A group of men were sent out to look for the wild boar that attacked two women in the area of Punggol Walk on Feb. 20, Member of Parliament for Punggol West SMC Sun Xueling revealed in a Facebook post.
Search party for the boar
20 men were also "activated" last night to look for the boar, and will continue searching to ensure "it does not come near to residents", Sun said.
Since yesterday night, Sun has been in contact with both the police and the National Parks Board (NParks).
Both have been providing her with updates on the situation throughout the day.
Meanwhile, NParks has installed several signs advising residents on the steps to take should they encounter a wild boar.
Sun also empathised with the two victims, saying that her "heart goes out to them", and that she hoped they would recover both physically and mentally from the incident.

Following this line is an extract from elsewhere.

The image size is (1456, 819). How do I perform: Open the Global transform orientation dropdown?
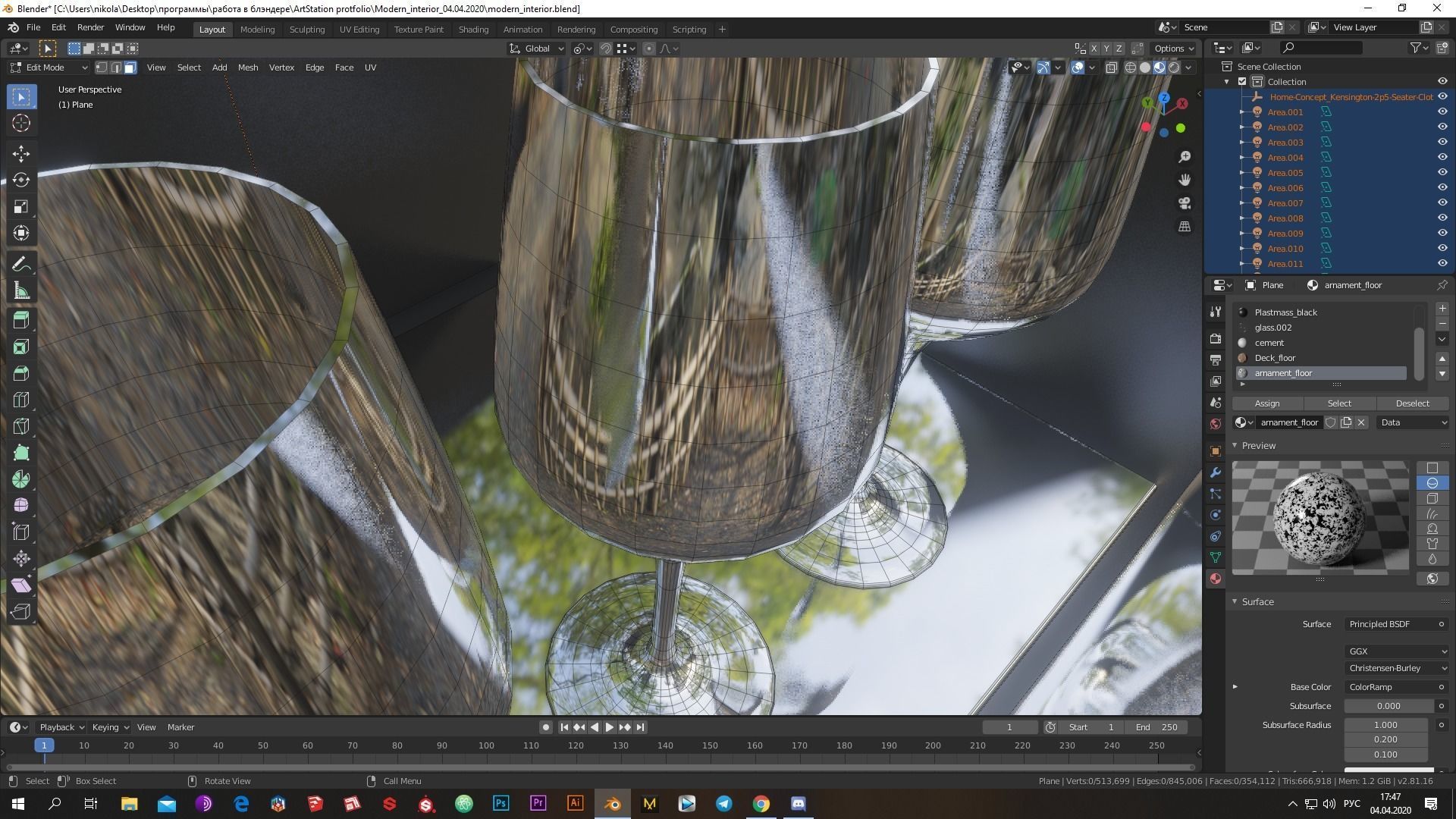pos(537,49)
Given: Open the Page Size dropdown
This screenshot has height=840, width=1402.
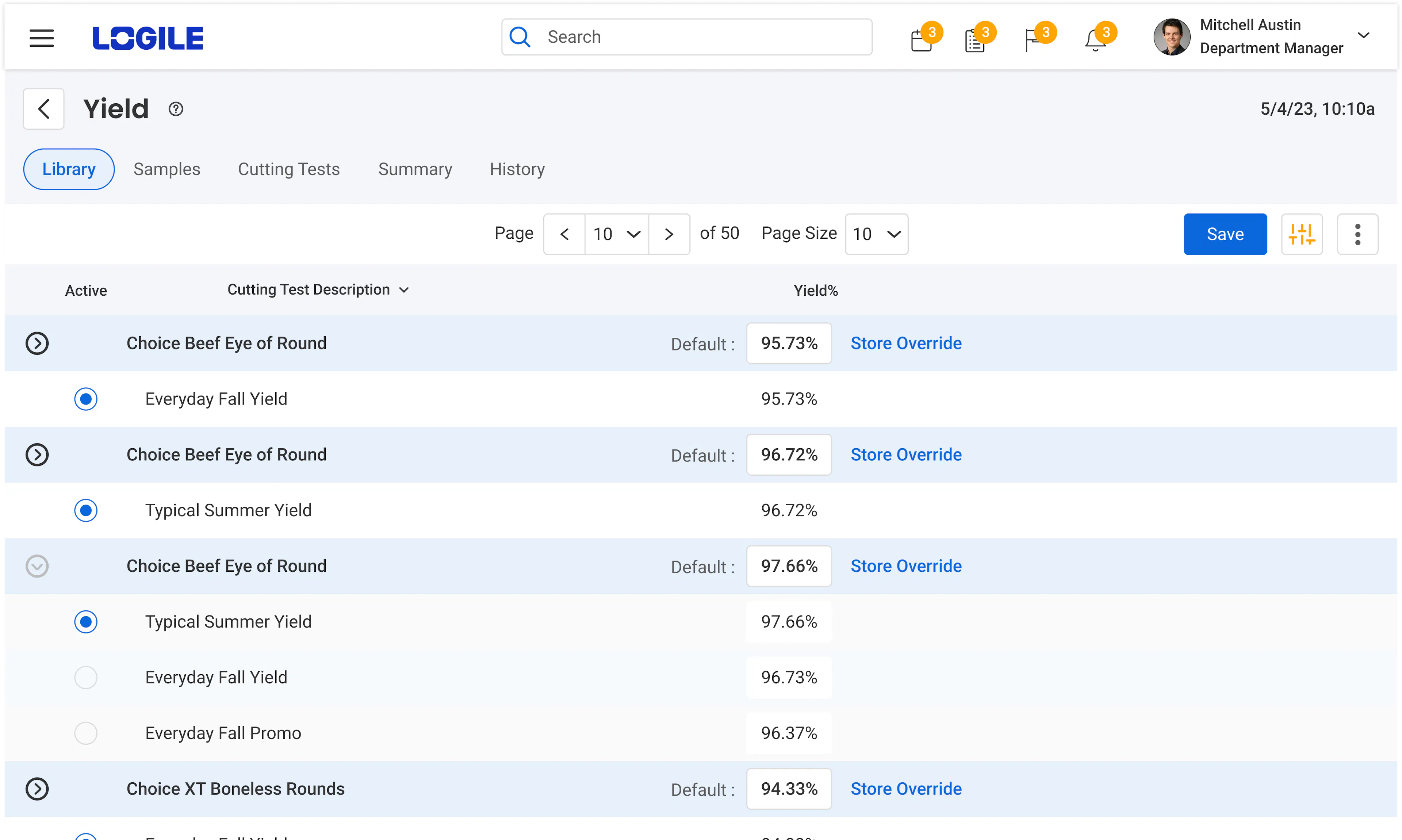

In two separate incidents which occurred within 20 minutes of each other, two women were attacked by a wild boar around the area of Punggol Walk.
It is uncertain if it was the same boar.
The first woman was attacked at around 9:10pm at 308B Punggol Walk.
The second woman was bitten by the boar and apparently dragged along for about 1m, at around 9:30pm at 310A Punggol Walk.
Both women were conveyed to Sengkang General Hospital.
Mothership understands that the first woman had to undergo surgery for her injuries.
Wild boars associate humans with food
Another incident of a resident being injured by a wild boar occurred in November at Pasir Ris, near Sungei Api Api Park.
A survey was subsequently conducted to gather residents' views on how wildlife — chickens, stray dogs and wild boars — at Pasir Ris should be dealt with, with residents being given the option to leave the animals alone, allow them to remain in Pasir Ris but control their populations, or relocate and remove them from Pasir Ris.
Previous incidents of wild boars snatching food from parkgoers made the news as well.
Which led to nature lovers and a biologist explaining that feeding and prolonged contact with humans have led the animal to associate humans with food.
Like many other wild animals, wild boars will only attack if they are cornered or if they feel threatened, and female wild boars can be very protective of their young and can be easily provoked.
If you encounter a wild boar, NParks recommends three things to keep safe:
- Be calm and move slowly away from the animal
- Keep a safe distance and do not corner or provoke the animal
- If you see adults with young piglets, leave them alone
Members of the public may call NParks' Animal Response Centre at 1800-476-1600 to report any wild boar encounters.